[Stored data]
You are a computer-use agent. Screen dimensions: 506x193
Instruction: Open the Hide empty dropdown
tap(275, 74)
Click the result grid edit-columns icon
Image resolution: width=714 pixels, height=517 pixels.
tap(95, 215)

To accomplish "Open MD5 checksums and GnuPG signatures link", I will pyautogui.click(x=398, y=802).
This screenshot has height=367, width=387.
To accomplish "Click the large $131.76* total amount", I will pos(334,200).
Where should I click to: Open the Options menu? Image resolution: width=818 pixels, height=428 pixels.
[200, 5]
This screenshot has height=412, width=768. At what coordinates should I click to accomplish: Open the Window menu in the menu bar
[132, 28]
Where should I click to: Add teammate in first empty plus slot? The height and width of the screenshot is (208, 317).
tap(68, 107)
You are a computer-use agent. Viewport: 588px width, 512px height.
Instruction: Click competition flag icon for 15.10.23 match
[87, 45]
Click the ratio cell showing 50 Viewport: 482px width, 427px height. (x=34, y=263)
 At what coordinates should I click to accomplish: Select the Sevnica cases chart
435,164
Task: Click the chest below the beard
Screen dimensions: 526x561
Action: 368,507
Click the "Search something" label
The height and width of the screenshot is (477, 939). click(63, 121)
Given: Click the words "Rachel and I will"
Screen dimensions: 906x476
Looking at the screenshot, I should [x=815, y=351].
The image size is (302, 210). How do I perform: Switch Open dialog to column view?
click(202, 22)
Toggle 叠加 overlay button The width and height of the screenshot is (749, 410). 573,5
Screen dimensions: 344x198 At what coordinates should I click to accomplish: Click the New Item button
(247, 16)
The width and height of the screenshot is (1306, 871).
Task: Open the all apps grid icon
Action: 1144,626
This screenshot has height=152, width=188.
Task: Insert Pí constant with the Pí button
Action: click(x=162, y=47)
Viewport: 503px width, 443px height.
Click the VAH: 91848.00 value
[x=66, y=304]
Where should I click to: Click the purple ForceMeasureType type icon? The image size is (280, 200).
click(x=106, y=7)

▶ EXERCISE INSTRUCTIONS
Please give the number of lines in the data where "computer" appears, without any other words.

▶ RESULT OF THIS TASK
2